Goal of the exercise =>
From the first line of the records through the line containing "Task: Open SEO set up from day one", retype every line exactly and nothing else.

Records supplied =>
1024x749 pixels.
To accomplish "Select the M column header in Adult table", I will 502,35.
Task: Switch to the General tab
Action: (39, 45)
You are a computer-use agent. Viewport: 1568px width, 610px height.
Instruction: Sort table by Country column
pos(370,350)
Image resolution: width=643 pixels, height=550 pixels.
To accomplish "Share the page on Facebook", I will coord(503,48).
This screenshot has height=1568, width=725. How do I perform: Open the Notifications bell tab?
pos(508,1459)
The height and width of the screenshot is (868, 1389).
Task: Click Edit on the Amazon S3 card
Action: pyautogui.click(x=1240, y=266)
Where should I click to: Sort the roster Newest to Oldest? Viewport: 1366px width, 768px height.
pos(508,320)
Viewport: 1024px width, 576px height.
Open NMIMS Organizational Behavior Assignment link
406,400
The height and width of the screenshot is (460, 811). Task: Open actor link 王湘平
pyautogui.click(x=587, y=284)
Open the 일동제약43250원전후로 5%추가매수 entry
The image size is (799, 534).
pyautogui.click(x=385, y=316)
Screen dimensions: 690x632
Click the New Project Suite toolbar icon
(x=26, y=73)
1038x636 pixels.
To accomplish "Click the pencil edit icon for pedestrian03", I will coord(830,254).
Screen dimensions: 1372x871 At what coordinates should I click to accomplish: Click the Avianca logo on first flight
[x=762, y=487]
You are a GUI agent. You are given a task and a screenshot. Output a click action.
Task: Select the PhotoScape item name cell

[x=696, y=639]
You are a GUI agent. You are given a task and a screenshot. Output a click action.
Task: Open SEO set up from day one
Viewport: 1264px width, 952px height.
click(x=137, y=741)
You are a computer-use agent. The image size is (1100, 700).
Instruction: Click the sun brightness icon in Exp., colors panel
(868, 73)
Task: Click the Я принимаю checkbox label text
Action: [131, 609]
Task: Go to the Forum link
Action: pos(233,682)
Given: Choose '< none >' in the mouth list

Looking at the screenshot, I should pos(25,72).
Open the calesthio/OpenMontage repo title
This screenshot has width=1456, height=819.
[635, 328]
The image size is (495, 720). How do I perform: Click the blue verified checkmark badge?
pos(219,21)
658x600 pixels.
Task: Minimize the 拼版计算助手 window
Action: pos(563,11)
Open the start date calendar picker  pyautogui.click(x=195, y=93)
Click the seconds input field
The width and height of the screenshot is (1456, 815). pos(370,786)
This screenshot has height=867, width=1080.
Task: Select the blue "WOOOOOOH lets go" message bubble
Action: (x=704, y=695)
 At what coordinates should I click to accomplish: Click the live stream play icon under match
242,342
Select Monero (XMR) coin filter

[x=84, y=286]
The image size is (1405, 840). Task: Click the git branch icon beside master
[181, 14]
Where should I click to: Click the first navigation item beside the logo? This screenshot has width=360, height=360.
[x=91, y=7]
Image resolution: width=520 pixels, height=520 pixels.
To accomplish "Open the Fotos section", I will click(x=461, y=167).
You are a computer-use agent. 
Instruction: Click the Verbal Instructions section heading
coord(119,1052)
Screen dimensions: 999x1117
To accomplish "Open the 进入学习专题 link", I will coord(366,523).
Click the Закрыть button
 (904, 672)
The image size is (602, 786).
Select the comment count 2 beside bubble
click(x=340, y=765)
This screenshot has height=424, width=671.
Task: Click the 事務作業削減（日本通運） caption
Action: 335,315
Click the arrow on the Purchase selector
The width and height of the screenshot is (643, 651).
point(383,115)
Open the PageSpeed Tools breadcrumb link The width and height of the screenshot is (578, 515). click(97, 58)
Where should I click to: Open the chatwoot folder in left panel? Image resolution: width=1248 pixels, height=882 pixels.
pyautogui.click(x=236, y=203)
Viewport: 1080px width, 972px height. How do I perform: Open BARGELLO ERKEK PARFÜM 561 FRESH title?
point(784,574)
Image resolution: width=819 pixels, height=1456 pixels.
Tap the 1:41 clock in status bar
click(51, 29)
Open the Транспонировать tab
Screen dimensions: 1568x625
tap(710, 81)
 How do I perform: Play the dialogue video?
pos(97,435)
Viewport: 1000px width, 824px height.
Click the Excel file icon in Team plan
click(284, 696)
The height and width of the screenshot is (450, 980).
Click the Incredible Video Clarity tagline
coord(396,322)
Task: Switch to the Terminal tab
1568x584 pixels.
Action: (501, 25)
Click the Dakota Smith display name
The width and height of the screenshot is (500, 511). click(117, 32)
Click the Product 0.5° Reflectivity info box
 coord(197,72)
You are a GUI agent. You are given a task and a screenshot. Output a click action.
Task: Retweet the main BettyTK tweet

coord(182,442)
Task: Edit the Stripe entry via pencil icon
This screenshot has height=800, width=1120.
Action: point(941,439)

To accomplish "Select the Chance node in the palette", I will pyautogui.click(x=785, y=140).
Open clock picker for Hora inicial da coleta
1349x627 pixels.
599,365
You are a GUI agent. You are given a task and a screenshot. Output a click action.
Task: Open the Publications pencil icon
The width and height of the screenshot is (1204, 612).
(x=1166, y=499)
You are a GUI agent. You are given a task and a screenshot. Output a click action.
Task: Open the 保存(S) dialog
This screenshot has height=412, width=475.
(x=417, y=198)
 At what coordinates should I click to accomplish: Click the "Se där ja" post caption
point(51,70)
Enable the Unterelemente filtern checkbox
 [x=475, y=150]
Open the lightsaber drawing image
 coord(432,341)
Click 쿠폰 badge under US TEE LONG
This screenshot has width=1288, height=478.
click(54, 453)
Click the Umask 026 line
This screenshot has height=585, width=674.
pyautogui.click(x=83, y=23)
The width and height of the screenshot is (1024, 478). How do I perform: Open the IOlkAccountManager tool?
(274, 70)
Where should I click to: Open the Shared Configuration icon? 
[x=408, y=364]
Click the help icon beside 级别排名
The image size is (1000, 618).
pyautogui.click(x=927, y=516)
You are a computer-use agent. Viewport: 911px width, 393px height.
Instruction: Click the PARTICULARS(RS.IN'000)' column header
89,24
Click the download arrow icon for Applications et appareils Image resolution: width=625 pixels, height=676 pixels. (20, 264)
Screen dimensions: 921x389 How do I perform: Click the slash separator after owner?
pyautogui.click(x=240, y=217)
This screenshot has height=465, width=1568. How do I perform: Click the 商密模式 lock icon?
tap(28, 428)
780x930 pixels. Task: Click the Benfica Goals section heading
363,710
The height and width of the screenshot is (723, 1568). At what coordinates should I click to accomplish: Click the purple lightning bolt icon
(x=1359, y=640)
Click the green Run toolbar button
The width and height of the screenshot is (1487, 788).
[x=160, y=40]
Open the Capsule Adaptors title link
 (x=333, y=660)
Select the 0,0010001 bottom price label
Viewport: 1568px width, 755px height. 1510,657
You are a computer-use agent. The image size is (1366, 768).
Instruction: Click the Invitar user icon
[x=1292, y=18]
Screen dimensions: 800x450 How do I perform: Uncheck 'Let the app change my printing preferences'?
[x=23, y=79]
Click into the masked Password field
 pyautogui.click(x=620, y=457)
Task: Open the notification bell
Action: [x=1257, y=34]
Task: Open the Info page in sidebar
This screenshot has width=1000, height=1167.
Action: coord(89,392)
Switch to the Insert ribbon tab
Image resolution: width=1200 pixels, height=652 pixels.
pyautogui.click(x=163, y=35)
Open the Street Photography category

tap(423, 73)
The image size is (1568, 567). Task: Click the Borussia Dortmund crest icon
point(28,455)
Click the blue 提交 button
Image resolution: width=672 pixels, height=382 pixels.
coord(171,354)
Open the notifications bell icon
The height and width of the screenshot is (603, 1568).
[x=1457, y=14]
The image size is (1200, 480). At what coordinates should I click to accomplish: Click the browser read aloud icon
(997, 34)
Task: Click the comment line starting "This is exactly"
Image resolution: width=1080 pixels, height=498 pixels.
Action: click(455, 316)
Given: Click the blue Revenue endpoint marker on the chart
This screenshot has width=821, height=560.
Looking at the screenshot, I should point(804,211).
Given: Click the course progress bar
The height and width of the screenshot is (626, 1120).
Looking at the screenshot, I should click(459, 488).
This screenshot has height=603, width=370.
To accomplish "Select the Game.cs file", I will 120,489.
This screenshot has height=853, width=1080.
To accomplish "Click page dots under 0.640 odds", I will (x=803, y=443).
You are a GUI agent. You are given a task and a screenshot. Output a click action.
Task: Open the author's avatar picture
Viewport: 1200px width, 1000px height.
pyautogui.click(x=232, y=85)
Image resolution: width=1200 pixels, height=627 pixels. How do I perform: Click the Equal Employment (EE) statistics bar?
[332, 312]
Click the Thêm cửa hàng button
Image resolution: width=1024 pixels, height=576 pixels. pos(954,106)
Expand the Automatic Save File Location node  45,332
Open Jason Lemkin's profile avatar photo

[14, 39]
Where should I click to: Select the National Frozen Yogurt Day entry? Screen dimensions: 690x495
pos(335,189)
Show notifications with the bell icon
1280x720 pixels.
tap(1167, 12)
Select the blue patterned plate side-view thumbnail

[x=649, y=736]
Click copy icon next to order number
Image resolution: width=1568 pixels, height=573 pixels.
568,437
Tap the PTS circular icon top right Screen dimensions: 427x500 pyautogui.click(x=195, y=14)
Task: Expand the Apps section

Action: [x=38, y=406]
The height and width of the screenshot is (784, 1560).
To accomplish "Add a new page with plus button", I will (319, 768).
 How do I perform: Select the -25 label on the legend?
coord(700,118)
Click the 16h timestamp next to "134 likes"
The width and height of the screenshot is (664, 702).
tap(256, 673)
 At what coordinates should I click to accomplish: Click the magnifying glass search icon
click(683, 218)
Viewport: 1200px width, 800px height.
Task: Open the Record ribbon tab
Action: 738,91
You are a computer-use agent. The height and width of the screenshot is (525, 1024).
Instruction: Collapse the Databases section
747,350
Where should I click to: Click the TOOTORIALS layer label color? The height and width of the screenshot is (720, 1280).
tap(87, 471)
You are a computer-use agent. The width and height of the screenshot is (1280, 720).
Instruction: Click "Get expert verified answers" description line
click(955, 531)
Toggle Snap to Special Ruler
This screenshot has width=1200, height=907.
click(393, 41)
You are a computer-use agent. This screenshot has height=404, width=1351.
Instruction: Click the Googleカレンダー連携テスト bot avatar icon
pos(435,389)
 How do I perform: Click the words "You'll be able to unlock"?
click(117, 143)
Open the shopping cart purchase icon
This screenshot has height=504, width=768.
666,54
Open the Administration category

Exercise result =>
1024x749 pixels.
To accomplish "Select the M column header in Adult table", I will 502,35.
Task: Switch to the General tab
Action: (39, 45)
You are a computer-use agent. Viewport: 1568px width, 610px height.
Instruction: Sort table by Country column
pos(370,350)
Image resolution: width=643 pixels, height=550 pixels.
To accomplish "Share the page on Facebook", I will coord(503,48).
This screenshot has height=1568, width=725. How do I perform: Open the Notifications bell tab?
pos(508,1459)
The height and width of the screenshot is (868, 1389).
Task: Click Edit on the Amazon S3 card
Action: pyautogui.click(x=1240, y=266)
Where should I click to: Sort the roster Newest to Oldest? Viewport: 1366px width, 768px height.
pos(508,320)
Viewport: 1024px width, 576px height.
Open NMIMS Organizational Behavior Assignment link
406,400
The height and width of the screenshot is (460, 811). Task: Open actor link 王湘平
pyautogui.click(x=587, y=284)
Open the 일동제약43250원전후로 5%추가매수 entry
The image size is (799, 534).
pyautogui.click(x=385, y=316)
Screen dimensions: 690x632
Click the New Project Suite toolbar icon
(x=26, y=73)
1038x636 pixels.
To accomplish "Click the pencil edit icon for pedestrian03", I will coord(830,254).
Screen dimensions: 1372x871 At what coordinates should I click to accomplish: Click the Avianca logo on first flight
[x=762, y=487]
You are a GUI agent. You are given a task and a screenshot. Output a click action.
Task: Select the PhotoScape item name cell

[x=696, y=639]
You are a GUI agent. You are given a task and a screenshot. Output a click action.
Task: Open SEO set up from day one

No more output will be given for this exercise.